── Data listing

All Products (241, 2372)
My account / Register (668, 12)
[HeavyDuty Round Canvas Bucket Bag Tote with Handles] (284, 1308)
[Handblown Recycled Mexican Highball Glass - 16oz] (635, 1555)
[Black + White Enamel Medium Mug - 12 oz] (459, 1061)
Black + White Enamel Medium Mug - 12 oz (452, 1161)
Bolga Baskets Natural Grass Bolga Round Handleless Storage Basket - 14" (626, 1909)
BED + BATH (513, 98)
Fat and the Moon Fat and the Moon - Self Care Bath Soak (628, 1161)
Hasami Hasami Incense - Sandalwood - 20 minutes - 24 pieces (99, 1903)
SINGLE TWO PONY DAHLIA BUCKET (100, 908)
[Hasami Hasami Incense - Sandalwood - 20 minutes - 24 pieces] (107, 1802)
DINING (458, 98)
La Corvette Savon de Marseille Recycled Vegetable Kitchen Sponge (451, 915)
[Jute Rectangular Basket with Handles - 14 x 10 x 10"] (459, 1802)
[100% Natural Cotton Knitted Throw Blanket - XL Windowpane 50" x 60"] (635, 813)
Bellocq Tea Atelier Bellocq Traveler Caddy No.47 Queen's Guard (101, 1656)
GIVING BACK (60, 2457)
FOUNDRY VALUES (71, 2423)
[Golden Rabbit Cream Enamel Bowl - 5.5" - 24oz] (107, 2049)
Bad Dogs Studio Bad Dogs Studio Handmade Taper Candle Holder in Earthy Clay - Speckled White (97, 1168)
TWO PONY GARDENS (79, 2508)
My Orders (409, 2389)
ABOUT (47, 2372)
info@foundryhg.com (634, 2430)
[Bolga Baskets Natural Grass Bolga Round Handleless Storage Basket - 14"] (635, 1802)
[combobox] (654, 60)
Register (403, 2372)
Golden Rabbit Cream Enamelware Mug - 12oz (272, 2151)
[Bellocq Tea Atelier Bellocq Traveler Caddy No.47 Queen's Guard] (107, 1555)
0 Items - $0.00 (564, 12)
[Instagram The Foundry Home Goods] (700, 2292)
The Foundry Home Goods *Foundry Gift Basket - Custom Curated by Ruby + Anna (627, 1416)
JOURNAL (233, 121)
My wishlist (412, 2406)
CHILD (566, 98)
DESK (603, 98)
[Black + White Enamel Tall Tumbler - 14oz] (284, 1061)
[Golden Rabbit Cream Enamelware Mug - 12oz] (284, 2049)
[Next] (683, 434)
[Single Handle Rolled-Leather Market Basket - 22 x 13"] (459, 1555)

────

Exercise directions.
In the material above, find every line with the word "Handleless" and show it.

Task result.
Bolga Baskets Natural Grass Bolga Round Handleless Storage Basket - 14" (626, 1909)
[Bolga Baskets Natural Grass Bolga Round Handleless Storage Basket - 14"] (635, 1802)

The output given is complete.